Our key findings across all the areas we inspected were as follows:

  • We found that generally there was an open and transparent approach to safety and a system was in place for reporting and recording significant events. However, this required improvement. Not all incidences had been recorded, learning from events was not shared effectively with the practice team, and the opportunities to take early interventions to encourage improvement were missed.
  • The practice used a range of assessments to manage the risks to patients.
  • Practice staff assessed patients’ needs and delivered care in line with current evidence based guidance.
  • Staff had been trained to provide them with the skills, knowledge, and experience to deliver effective care and treatment.
  • Patients said they were treated with compassion, dignity, and respect and they were involved in their care and decisions about their treatment.
  • Information about services and how to complain was available and easy to understand. The practice had scope to improve the system and process including documentation to ensure that improvements were made to the quality of care as a result of complaints and concerns.
  • Data from the national GP patient survey July 2016 showed that the practice performance was significantly higher than the national average. We received 85 comments cards, only two of these contained any negative feedback.
  • Patients said they found it easy to make an appointment with a named GP.
  • There was a clear leadership structure and staff felt supported by management. The practice proactively sought feedback from staff and patients, which it acted on. The provider was aware of and complied with the requirements of the duty of candour.

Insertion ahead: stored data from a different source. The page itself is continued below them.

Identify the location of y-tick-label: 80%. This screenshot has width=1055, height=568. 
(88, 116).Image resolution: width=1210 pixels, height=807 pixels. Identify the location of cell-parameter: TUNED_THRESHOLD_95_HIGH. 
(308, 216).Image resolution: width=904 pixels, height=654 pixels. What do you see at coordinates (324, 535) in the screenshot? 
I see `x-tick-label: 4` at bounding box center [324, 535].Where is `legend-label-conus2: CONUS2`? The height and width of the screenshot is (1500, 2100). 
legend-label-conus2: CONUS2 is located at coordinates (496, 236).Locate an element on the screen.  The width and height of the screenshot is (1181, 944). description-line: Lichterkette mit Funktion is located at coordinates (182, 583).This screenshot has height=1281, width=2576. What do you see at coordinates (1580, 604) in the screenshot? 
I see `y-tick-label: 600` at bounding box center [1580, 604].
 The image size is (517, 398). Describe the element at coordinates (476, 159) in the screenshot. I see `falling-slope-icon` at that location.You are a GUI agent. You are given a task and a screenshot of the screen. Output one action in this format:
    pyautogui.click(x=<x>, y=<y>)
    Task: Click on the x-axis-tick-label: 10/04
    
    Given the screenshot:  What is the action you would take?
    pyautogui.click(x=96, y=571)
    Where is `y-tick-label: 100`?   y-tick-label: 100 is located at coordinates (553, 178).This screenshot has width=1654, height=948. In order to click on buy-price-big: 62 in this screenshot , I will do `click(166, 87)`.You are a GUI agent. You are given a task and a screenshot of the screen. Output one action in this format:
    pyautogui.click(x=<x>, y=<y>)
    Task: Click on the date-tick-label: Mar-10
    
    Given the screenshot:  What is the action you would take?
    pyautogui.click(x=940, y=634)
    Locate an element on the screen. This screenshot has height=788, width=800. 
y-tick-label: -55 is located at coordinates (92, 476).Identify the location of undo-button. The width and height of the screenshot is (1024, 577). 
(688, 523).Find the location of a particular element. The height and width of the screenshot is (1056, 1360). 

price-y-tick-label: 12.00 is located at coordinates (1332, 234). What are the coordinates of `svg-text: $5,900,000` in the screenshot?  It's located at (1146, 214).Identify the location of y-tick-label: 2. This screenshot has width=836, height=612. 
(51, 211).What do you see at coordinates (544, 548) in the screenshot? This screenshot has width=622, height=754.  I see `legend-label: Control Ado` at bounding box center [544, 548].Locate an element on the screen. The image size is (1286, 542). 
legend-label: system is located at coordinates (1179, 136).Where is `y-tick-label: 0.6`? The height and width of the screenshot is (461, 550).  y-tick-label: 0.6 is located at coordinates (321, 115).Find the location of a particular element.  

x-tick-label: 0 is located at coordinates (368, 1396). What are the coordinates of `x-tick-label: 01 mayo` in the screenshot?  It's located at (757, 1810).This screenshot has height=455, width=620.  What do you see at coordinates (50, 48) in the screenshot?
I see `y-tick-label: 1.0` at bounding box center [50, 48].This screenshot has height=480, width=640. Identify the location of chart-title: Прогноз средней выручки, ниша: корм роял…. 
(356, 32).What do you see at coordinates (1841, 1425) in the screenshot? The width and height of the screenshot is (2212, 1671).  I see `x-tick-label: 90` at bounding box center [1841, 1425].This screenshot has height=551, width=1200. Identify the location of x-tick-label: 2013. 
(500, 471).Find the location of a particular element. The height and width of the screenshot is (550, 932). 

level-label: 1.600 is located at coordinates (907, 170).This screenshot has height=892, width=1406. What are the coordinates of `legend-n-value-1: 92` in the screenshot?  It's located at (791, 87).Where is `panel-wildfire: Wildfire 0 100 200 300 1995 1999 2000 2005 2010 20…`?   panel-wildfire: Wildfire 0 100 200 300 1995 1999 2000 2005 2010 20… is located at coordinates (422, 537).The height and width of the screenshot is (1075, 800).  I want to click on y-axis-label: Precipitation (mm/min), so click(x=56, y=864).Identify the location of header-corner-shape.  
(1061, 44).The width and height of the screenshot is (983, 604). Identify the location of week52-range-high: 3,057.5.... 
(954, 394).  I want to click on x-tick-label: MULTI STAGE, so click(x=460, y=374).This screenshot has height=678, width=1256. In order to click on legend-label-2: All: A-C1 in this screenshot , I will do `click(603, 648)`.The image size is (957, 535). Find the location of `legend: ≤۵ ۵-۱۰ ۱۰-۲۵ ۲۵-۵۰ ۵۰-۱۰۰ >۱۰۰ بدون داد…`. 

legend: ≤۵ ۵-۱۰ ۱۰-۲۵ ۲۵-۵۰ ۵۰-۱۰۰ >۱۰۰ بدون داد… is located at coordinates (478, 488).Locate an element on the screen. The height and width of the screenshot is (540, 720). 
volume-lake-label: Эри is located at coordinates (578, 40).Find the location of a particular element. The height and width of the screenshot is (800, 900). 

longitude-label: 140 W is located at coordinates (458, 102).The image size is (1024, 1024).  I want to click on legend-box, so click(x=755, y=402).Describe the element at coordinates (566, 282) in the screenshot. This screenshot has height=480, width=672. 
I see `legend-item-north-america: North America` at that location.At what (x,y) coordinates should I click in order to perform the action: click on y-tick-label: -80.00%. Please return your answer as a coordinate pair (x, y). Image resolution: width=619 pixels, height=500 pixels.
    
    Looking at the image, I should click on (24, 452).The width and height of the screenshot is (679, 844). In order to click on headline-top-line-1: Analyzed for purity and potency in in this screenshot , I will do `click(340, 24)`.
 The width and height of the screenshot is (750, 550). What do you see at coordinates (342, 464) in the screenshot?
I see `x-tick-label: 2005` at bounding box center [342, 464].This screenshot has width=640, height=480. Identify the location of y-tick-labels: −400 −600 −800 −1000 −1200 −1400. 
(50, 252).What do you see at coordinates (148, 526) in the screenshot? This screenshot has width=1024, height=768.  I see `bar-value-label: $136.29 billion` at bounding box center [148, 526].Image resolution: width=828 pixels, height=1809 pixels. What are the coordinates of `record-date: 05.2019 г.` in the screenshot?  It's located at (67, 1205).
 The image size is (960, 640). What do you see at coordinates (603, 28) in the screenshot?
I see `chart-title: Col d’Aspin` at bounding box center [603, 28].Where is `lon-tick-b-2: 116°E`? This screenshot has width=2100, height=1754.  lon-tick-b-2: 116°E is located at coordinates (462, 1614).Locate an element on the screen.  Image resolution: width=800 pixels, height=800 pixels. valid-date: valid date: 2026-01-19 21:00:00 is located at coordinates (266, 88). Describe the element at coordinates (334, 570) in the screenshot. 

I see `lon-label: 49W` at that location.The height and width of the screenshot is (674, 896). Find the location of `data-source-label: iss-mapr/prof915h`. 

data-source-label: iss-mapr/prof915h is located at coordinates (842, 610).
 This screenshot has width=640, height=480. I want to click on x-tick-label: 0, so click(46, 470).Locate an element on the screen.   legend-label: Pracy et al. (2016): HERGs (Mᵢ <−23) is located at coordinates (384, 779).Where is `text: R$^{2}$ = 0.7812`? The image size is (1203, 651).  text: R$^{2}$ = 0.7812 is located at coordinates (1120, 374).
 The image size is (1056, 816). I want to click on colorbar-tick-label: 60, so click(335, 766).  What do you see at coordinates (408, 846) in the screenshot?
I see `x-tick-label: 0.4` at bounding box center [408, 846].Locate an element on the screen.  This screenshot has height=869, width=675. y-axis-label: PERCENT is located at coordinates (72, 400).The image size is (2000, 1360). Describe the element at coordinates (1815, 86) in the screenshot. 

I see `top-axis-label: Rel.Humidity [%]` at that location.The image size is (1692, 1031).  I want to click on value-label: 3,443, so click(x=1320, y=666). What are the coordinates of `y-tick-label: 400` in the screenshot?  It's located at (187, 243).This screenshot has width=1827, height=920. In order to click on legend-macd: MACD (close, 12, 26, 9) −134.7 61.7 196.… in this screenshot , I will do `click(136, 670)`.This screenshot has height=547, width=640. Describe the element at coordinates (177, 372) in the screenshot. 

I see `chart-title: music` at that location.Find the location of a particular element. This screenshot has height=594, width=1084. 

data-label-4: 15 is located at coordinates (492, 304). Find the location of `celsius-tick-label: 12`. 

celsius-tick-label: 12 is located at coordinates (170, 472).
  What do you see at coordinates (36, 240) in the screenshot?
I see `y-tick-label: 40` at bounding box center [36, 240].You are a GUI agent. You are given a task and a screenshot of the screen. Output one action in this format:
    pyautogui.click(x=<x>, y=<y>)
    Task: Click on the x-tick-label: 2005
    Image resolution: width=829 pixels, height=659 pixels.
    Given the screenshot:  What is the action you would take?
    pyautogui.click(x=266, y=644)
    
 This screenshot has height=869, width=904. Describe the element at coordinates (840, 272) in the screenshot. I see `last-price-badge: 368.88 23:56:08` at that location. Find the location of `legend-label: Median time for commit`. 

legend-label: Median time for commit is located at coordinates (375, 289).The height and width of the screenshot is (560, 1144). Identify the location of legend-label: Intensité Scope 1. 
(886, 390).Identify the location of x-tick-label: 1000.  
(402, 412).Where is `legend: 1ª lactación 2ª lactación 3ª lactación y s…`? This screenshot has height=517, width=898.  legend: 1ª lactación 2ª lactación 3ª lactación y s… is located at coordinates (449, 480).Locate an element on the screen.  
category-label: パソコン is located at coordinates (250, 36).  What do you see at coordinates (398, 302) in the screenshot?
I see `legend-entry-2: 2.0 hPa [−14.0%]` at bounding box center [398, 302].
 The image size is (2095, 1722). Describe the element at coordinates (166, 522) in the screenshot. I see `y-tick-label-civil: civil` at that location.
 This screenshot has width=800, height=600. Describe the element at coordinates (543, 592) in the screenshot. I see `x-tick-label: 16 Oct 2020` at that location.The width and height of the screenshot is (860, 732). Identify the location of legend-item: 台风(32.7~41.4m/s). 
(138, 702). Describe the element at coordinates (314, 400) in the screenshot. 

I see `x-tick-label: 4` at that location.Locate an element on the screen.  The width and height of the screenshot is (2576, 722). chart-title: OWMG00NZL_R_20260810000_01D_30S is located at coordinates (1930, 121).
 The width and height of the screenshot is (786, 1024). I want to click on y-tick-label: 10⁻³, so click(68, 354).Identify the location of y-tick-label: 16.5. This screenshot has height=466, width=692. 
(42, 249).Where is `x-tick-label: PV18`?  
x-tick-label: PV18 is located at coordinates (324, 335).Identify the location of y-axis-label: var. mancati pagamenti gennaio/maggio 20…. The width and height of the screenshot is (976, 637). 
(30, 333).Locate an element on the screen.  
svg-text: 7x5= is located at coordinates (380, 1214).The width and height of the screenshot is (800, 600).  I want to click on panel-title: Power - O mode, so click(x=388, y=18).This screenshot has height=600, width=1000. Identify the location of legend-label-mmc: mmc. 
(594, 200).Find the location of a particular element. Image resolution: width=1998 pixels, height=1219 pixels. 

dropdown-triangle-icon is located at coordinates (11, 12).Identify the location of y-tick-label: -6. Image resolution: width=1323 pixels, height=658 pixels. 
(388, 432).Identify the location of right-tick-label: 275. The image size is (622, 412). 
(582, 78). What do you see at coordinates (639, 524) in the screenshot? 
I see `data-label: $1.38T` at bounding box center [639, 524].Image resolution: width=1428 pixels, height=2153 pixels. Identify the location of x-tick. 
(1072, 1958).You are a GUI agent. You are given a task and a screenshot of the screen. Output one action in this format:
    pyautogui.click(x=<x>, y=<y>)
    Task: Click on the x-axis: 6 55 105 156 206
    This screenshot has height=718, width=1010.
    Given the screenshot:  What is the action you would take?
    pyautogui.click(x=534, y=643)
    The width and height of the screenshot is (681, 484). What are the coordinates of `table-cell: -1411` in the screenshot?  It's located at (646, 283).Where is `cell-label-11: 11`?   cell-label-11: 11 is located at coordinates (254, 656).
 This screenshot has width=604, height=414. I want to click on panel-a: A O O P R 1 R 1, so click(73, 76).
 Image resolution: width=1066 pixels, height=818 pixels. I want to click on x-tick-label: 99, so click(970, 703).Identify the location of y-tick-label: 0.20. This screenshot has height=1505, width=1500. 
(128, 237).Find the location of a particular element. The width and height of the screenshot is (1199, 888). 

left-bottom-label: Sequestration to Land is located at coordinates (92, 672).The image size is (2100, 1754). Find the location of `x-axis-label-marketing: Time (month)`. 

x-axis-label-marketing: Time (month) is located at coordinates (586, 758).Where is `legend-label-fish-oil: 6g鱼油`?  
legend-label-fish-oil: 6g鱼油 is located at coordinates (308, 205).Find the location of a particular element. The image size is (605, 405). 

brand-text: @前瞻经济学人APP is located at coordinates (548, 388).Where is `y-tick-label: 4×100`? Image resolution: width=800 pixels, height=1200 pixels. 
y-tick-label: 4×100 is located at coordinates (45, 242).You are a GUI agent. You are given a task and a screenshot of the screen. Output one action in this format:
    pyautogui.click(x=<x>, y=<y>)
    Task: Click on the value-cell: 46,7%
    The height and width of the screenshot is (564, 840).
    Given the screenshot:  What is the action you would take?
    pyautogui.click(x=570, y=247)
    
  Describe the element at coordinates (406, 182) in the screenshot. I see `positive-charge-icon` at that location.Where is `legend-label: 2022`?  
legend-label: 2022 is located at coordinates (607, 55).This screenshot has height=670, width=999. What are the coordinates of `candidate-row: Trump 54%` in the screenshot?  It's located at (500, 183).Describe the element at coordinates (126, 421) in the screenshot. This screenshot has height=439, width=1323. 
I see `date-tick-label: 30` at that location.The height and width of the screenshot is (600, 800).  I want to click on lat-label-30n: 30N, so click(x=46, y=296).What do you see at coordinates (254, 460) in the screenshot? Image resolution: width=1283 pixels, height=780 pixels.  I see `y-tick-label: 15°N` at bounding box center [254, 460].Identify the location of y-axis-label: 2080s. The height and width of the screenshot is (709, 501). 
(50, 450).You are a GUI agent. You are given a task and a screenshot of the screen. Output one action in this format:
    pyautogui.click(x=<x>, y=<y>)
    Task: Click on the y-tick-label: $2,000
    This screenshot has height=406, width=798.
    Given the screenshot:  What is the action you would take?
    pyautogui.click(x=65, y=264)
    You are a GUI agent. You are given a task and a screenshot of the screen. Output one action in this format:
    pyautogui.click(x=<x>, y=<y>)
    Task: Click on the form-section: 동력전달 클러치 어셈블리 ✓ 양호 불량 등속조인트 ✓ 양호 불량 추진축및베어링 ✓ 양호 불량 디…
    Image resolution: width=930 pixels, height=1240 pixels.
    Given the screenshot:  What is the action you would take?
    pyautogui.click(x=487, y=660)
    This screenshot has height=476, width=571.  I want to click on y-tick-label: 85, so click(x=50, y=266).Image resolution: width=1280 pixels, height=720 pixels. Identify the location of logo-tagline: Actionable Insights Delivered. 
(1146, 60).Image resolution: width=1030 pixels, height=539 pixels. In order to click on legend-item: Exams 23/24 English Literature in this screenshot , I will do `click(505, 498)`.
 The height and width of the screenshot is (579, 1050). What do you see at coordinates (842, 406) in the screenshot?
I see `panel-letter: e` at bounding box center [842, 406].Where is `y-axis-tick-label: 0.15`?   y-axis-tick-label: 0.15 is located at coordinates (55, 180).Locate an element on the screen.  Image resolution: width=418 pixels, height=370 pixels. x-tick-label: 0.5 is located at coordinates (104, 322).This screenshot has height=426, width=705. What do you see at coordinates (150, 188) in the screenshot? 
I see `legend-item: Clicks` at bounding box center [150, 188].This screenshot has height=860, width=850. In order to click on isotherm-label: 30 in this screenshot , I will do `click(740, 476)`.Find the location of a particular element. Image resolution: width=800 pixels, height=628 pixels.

The areas where the provider must make improvement are:

  • Ensure that incidents that affect the health, safety, and welfare of people using the service are reported, reviewed, investigated, and monitored.

  • Ensure all dressings that are available for use are safely stored and within their expiry date.

The areas where the provider should make improvement are:

  • Review systems and process to ensure that complaints and feedback are managed effectively and safely. Minutes of meetings should contain sufficient detail to ensure shared learning by practice staff.

  • Review the practice policy for recruitment ensuring that it is followed and that all relevant documentation is recorded to ensure safe recruitment of practice staff.

  • The practice should review the recording of and retention of the documentation used to evidence the checks they have taken to ensure that medicines are within their expiry date.

  • Improve the recording of safety alerts to ensure sufficient detail to enable future monitoring.